-- start of Excerpt to read --
Jonathan Chait, Benjamin Hart, and Ed Kilgore discuss whether the California senator still has a shot in the primary.
Ben: Kamala Harris’s campaign is in serious trouble. Amid increasingly anemic polling results and a middling financial outlook, Politico reports that the candidate is cutting staff at headquarters and in several states and deploying more people to Iowa to try to get some momentum going there. It feels like a desperate move — is this all but curtains for Harris?
Ed: Not necessarily, but let’s just stipulate it’s a really bad sign.
Jon: Does this require me to take the position that the news is good for Harris? That’s how the chat format works, right?
Ben: On the left, we have ED KILGORE, and on the … also left, we have JONATHAN CHAIT …
Ed: Boxed you in right away, didn’t we?
Jon: It’s a genius rope-a-dope strategy. Cut the fat from her payroll, make her opponents underestimate her, then BOOM.
Ben: But seriously, folks, is there really any way she comes back from this? I’m trying to envision a scenario where she does.
Ed: I’m sure she and her people (in the presence of donors and media) are propagating the idea that she’ll light up the boards in one of the upcoming debates. Politico quotes from an internal campaign memo in which Team Harris cites the Kerry ’04 and McCain ’08 campaigns as examples of nomination winners who went through this sort of “restructuring.” That happens to be the only two that exist.
-- end of Excerpt to read --
-- start of Given records --
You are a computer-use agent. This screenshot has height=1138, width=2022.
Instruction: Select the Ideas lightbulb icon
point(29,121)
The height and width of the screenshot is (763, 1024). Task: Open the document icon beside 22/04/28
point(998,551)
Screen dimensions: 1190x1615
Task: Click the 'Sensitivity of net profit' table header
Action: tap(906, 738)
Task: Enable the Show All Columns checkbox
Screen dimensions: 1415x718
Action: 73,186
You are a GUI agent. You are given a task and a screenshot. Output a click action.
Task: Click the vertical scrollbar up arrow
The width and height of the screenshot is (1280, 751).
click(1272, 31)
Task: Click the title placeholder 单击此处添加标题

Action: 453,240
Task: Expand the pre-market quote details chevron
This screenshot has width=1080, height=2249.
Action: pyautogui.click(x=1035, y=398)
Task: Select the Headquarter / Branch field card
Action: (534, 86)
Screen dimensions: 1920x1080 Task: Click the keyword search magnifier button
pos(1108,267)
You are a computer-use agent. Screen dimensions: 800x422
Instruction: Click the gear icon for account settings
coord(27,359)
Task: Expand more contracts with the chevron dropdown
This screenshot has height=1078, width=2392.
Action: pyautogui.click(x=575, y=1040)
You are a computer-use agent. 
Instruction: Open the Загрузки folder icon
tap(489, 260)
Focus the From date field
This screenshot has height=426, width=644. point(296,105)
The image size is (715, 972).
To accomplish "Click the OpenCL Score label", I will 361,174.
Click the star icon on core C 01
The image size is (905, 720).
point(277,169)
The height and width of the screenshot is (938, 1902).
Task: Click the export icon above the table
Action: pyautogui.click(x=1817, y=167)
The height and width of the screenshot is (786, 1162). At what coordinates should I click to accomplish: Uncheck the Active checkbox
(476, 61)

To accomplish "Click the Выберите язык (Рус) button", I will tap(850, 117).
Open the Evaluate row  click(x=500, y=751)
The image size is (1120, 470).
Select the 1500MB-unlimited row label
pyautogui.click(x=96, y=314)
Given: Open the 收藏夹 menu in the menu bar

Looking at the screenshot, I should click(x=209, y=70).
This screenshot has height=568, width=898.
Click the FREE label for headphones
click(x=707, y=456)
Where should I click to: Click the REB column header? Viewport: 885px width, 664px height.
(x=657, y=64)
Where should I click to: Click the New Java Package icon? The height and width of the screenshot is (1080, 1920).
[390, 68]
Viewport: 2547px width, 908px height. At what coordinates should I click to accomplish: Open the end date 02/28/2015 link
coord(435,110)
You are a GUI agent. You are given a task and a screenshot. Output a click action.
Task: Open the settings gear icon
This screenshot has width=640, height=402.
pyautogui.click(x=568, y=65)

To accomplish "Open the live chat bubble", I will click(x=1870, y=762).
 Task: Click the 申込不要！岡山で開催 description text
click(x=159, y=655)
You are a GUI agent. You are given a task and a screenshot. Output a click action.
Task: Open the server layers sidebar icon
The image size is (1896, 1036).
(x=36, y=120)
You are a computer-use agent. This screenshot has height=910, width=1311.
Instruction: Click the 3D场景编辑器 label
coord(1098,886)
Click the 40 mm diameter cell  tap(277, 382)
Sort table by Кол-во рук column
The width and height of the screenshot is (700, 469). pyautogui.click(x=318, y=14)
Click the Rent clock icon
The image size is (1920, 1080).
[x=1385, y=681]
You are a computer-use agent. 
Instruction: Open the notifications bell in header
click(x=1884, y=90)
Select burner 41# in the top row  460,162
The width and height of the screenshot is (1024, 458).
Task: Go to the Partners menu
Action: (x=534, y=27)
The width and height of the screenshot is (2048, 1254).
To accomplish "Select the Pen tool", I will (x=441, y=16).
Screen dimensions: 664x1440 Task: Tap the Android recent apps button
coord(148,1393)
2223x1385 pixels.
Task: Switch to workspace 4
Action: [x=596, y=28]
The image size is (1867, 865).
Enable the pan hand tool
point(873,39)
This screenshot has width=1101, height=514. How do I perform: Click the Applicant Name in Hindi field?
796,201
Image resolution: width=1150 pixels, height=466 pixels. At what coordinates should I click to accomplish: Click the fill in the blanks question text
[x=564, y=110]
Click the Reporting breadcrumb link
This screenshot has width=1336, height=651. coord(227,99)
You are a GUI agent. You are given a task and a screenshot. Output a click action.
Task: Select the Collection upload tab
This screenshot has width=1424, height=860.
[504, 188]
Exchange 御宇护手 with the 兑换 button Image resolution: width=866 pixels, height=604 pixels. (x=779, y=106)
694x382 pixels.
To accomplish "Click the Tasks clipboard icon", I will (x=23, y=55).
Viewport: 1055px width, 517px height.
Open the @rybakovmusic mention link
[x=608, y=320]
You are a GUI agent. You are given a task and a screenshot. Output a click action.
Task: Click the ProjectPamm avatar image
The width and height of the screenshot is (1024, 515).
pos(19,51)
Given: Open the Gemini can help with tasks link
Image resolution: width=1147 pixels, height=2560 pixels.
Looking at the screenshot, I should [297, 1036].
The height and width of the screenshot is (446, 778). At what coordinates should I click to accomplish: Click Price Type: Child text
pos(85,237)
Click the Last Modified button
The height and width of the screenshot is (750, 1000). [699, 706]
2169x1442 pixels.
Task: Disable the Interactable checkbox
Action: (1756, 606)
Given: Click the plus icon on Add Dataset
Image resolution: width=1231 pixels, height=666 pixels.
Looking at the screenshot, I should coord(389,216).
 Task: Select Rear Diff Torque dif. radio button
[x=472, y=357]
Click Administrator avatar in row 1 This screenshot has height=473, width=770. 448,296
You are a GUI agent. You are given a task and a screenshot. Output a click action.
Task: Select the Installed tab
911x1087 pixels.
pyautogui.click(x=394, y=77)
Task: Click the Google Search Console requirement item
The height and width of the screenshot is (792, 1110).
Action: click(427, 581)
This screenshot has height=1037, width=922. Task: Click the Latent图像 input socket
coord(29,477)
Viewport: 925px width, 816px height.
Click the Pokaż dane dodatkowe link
-- end of Given records --
*Exercise set:*
(a) Answer these questions using the chat about the Harris campaign.
(i) Which outlet does Ben cite as reporting the staff cuts?
(ii) To which state is the campaign sending more people?
(iii) Which two campaigns does the internal memo name as nomination winners that went through a "restructuring"?
(b) Write the next few exchanges of the chat about the Harris campaign, starting after Ed's remark about the only two examples that exist.

*Results:*
(a)
(i) Politico
(ii) Iowa
(iii) Kerry '04 and McCain '08

(b)
Ben: Are the ’04 and ’08 situations analogous enough to this one to think she could be the third example?
Jon: Yes, in the following sense: Primaries are often hard to predict. Most voters could vote for almost any of the candidates under the right circumstances. So it’s always possible for some weird pinballing effect to change the dynamic suddenly.
Ed: Not exactly. Kerry and McCain were both early front-runners who got written off by insiders for various reasons (Kerry’s poll numbers plunged during the Dean boom; McCain mismanaged his money). Voters rediscovered what made them the early front-runners to begin with. Harris had a good basic strategy and one good campaign moment after the first debate. Not quite the same. But sure, weird stuff can always happen. Or not.
Jon: Harris wasn’t a “front-runner,” but this field never had one, and she was running as a candidate who could be acceptable to all factions. So in that sense, there is a parallel. But her campaign has been run pretty poorly.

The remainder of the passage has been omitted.